El jueves el presidente fue claro respecto de cuál es la estrategia: dijo que se inyectarán $ 480 mil millones, algo más de un punto del PBI, no previstos en el presupuesto, para asistir aumentos en gasto social, los sectores afectados por las restricciones y la devolución del impuesto a las ganancias sobre los salarios.
El financiamiento provendrá de los ingresos adicionales derivados de la mayor recaudación por las retenciones y el impuesto a las grandes fortunas.
Es, con todo, el tercer ingrediente del cóctel preelectoral el más árido de abordar, con un gobierno que sigue sin hallarle respuesta.
La inflación no cede y si bien está en marcha un ajuste fiscal y monetario silencioso, no explícito, las expectativas no se estabilizan.
La razón es simple: se duda de la continuidad de la contracción, en particular cuando lo que se deja ver es apenas un camino de controles de precios, restricciones y cierres de exportaciones, como en la carne vacuna.

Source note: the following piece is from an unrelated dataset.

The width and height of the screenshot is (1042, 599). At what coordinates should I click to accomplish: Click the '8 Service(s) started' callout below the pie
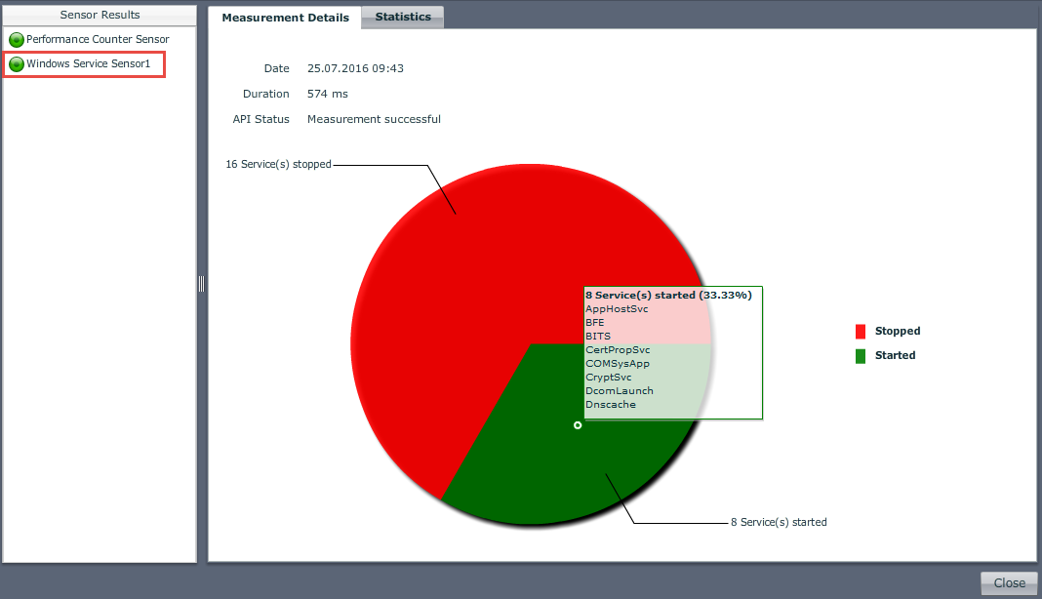(779, 523)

Para ponerlo en números, el déficit primario del primer trimestre fue el más bajo de los últimos 6 años, tendencia que continuó en abril.
La señal fiscal del año fue planteada en el presupuesto, evitando incluir partidas COVID como el IFE y el ATP, en una toma de conciencia de que no es posible financiar niveles de déficit como los de 2020.

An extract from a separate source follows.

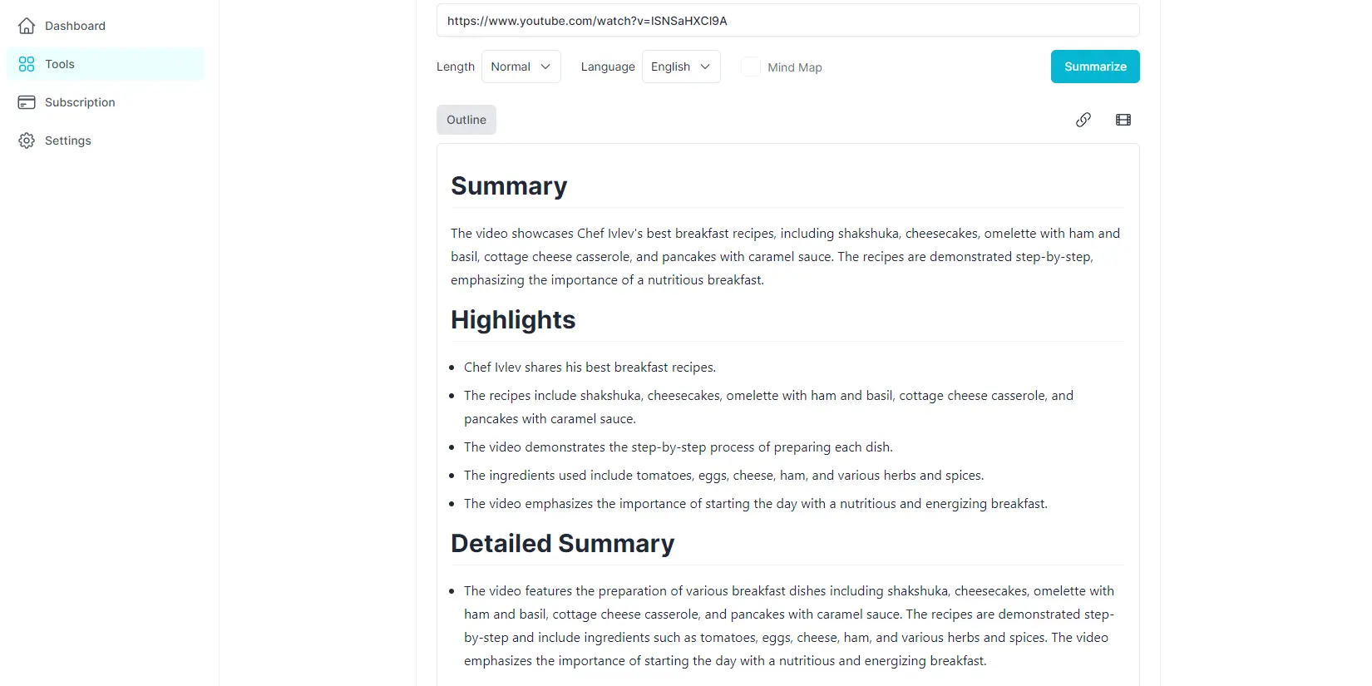Open the Language dropdown set to English

coord(680,67)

Si los mercados financieros locales, raquíticos en tamaño pero que “votan” todos los días, no respaldan el objetivo fiscal de Guzmán ¿y del gobierno? para el año, porque no creen que se pueda “ordenar la interna”, volverán los excedentes de pesos, el dólar a la tapa de los diarios y la inflación se acelerará.
Es simple: en esas condiciones no será posible financiar un mayor déficit fiscal sin pagar costos con más inflación.
Para llegar a las elecciones en condiciones razonablemente competitivas, el gobierno viene apostando a lo habitual: atrasar tarifas y dólar, y recomponer los ingresos, en especial de los sectores vulnerables.
“Empujar con la barriga” es una táctica usual en años electorales, peligrosa por cierto cuando los comicios quedan atrás.
No existe margen político para esperar un programa antiinflacionario articulado y consistente en 2021.
Las posturas polarizadoras en tiempos de elección lo impiden. Porque básicamente la inflación es un evento de resolución política.
No la resolverá un ministro, ni un gobierno por sí solo.
Requiere acuerdos básicos que, desde la política, permeen hacia el sector privado, empresarios, sindicatos y movimientos sociales. No es simple reducir la inflación. No sucede de un año a otro, ni de la mano de recetas mágicas. Demanda tiempo, persistencia en las políticas, consensos y compromisos.